4. ConEd, which built and operated IP2 until the sale in 2001, had a similar agreement. By 2018 the contract called for only 560 MW. That contract expired May 31, 2018 and was not renewed. For nearly two years, IP has provided none of the electricity used daily in New York City and Westchester County and the lights haven’t gone out, the airports haven’t shut down and the subways did not stop for lack of electricity.

5. The assertion that nuclear power has “experienced only one fatal accident” is a lie. The Department of Labor maintains a list updated biweekly of claims by nuclear workers for medical or death benefits: ( ).

As of April 12, 2020,  Department of Labor paid out $17,866,563,237 for 318,958 claims from 127,065 individual workers. Some of these claims stem from common industrial accidents. Many were the result of exposure to radiation.

6. The paltry figures Wilkinson cites from Chernobyl came from the former government of the Soviet Union, which was trying desperately to hide the catastrophe. According to the Ukrainian government, more than 60,000 died in the effort to control the blaze and entomb the reactor. Another 3.5 million residents were exposed to excessive amounts of radiation. And cancer takes time to develop, a fact he conveniently ignores.

7. Two days after the tidal wave struck Fukushima the USS Reagan aircraft carrier and its battle group anchored 2 miles offshore to provide emergency aid to the stricken Japanese coast. They were unprepared when the reactors blew, washing the fleet with a cloud of Cesium 137 gas and contaminating its entire desalination water system from the highly contaminated water running through the smoldering, melted reactors. So far, more than 415 of the sailors and family members based in the area have developed radiation related medical issues, including brain cancer, bone cancer, and leukemia. Some have died. ( )

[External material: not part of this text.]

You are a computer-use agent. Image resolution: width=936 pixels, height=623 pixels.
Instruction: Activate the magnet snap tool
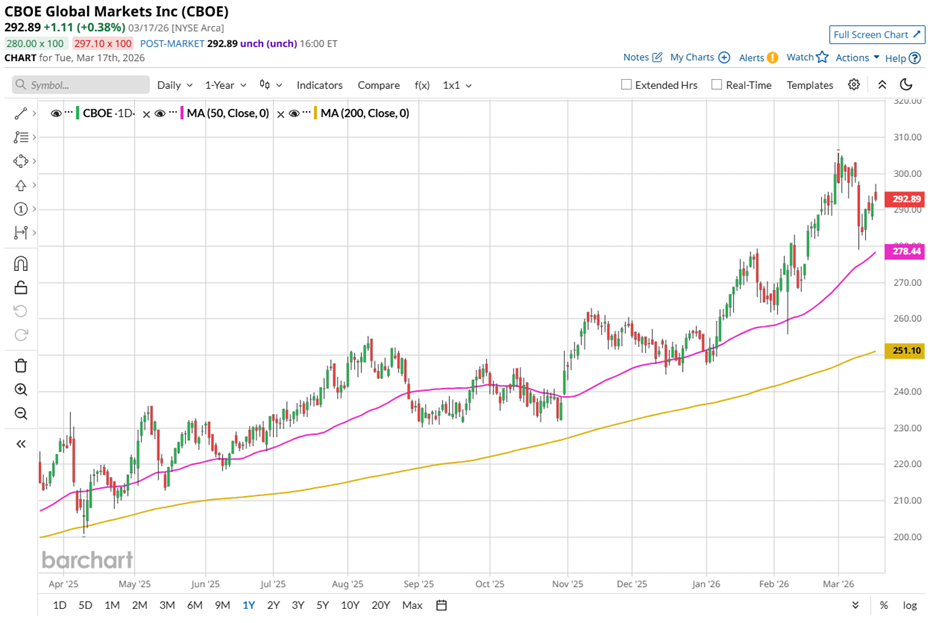21,264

8. How environmentally friendly is a plant which kills more than 2 billion (with a B) fish annually through its once-through cooling system, which is a major reason for the decline in fish stocks in the river? It has leaked millions of gallons of tritiated water containing Cesium, Plutonium, and other radioactive particulates into the Hudson River, a source of drinking water for seven river communities. Is that environmentally friendly? It dumps 30 billion BTUs of heat into the river hourly — the equivalent of the heat released by an atomic bomb every two hours, 24/7/365 — which significantly alters the ecology of the river.

How friendly is that? In a warming world, how would more such heat generators affect water systems in the drying west?

Nuclear power is dying out because it is economically losing to cheaper, more efficient power systems. To many people, its virtues are not worth the risk or the cost. That’s called capitalism.